Wednesday, November 2, 2016
The gigantic question hanging over my head about his future
Last month, our district liaison told me that we could start looking at high schools for Max in January. No, I said, I wanted to begin in the fall, to give myself enough time. And so I jumped right in.
We only have a handful of options to choose from, so the time and effort involved in doing visits and intakes is not that consuming. But already I'm realizing how hard the decision is going to be, and it has been weighing on my mind.
Max needs a good academic program that works for his learning style. He needs good physical, speech and occupational therapies, along with a school that embraces augmentative communication since Max's clearest means of communicating is with his iPad speech app. He needs to grow his life skills. He needs all of that. But most of all, he needs to be in a school that truly sees the potential of its students, and holds them to realistic yet high expectations.
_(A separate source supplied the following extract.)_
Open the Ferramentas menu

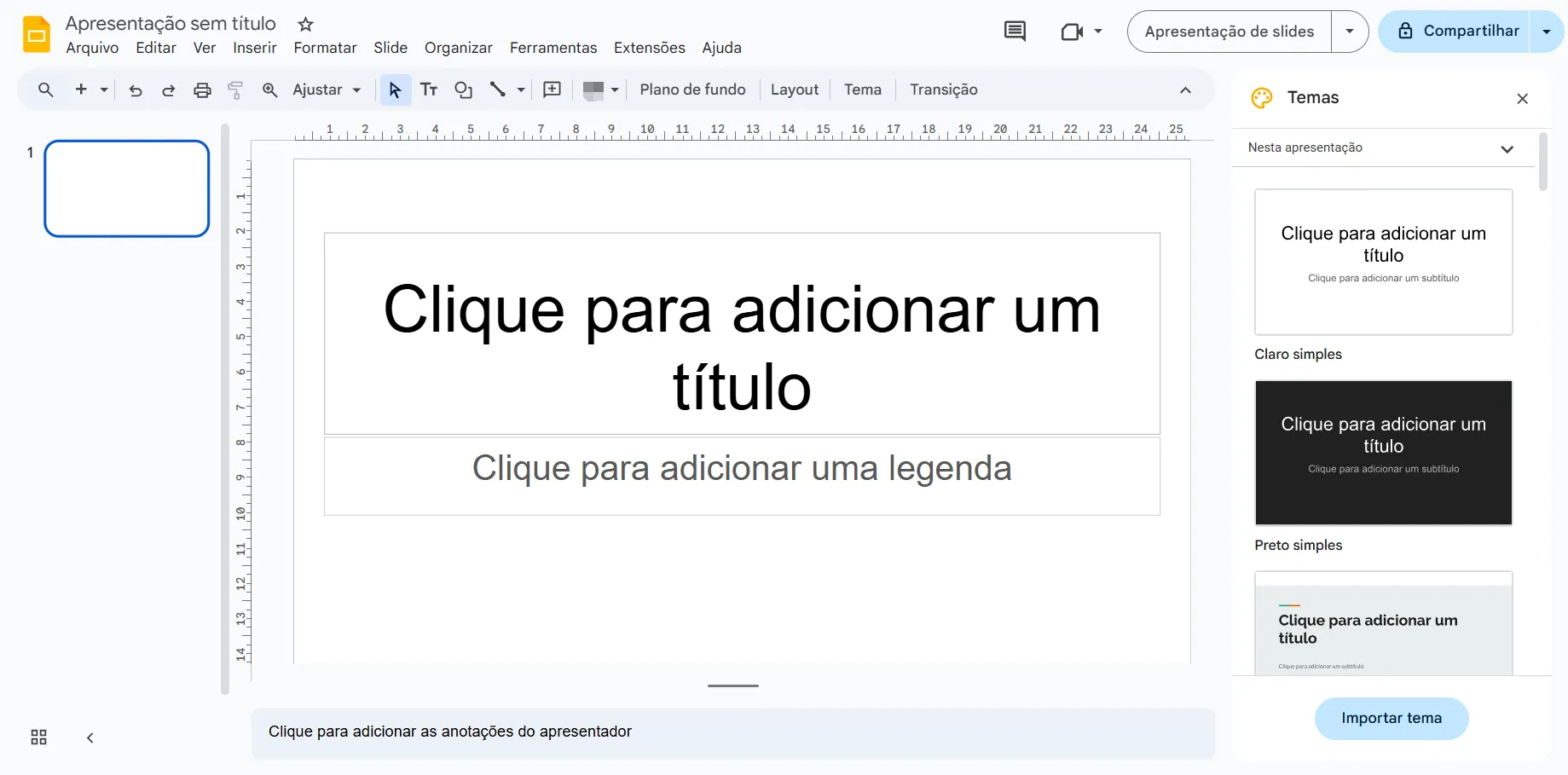tap(553, 48)
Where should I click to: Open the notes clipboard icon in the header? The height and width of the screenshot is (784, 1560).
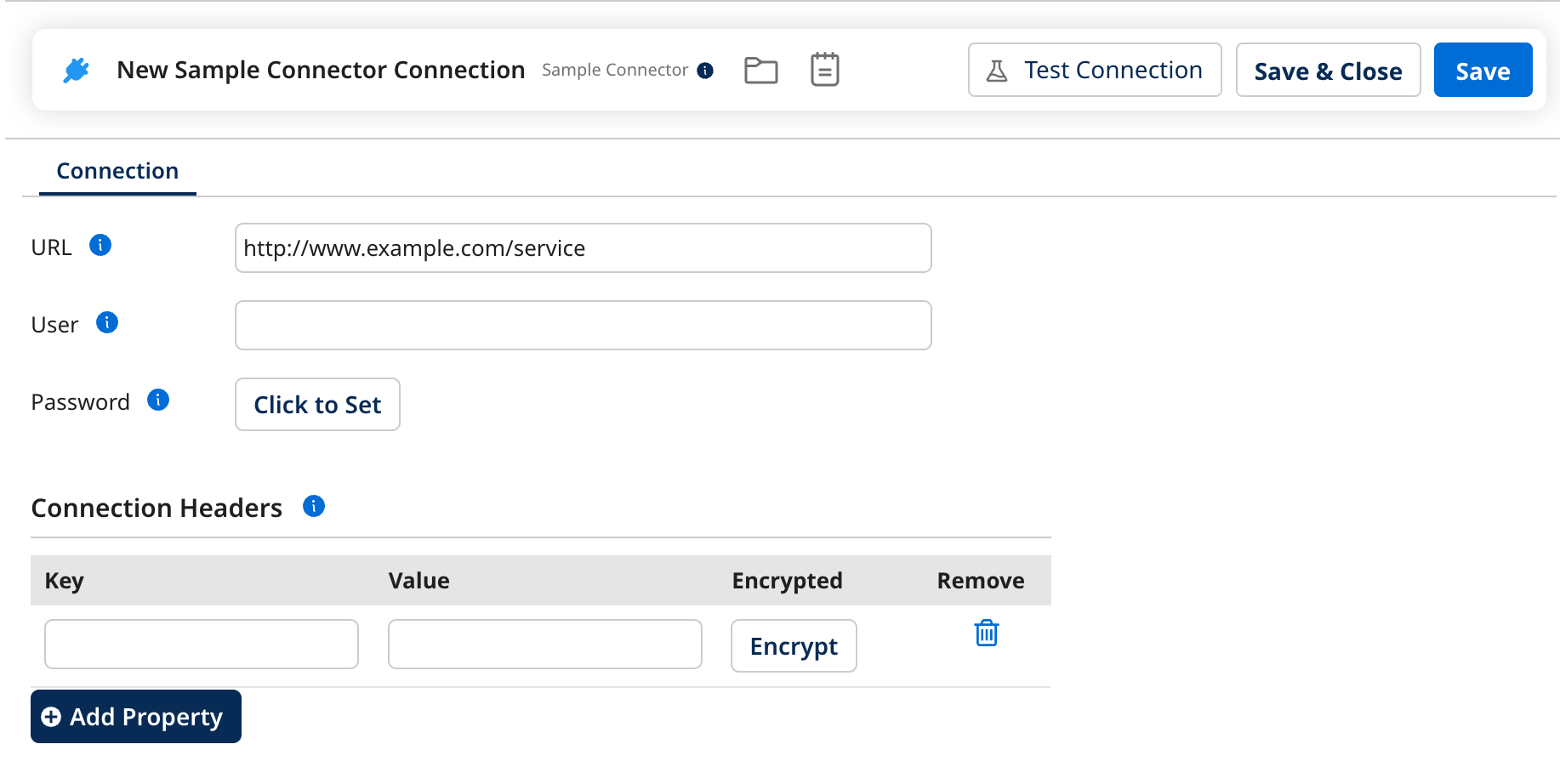tap(823, 69)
Some of these schools, which go up to age 21, have job programs for students. Graduates have gone on to work in company cafés, cleaning tables. They bag groceries at supermarkets. They tidy up clothing stores. That kind of work is gainful employment for many. But it is not the work I envisioned a child of mine doing, and it's hard to wrap my head around it. Years ago, as I sat in the Whole Foods food court, I watched a woman with Down syndrome cleaning tables and it distressed me to think that could be Max's future.
Those feelings are surging in force and keeping me up at night. If we send Max to a certain kind of school, are we fating him to that sort of work?
I am going to look at public schools, too. Having Max around typically developing peers could be tremendous for his growth. It would also enable him to leave the special needs hothouse he has been living in—and flourishing in, to be sure, but it is a rarified environment.
If I want Max to someday exist in the real world, which I do, it seems like that should start in high school. But is there one that can fulfill Max's many needs? This week, our district social worker let me know that one of the public schools I was interested in has concerns about Max having a typical high-school day, which is their model.
I haven't felt this scared about Max's future since he was a baby, and we didn't know whether he would walk or talk, what sort of cognitive impairment he might have, or anything about what the future hold. But now I have answers. He has his challenges, but he is bright and oh-so-social and capable and abled and full of potential. And I desperately want to find a school that will help him be his best self...and more.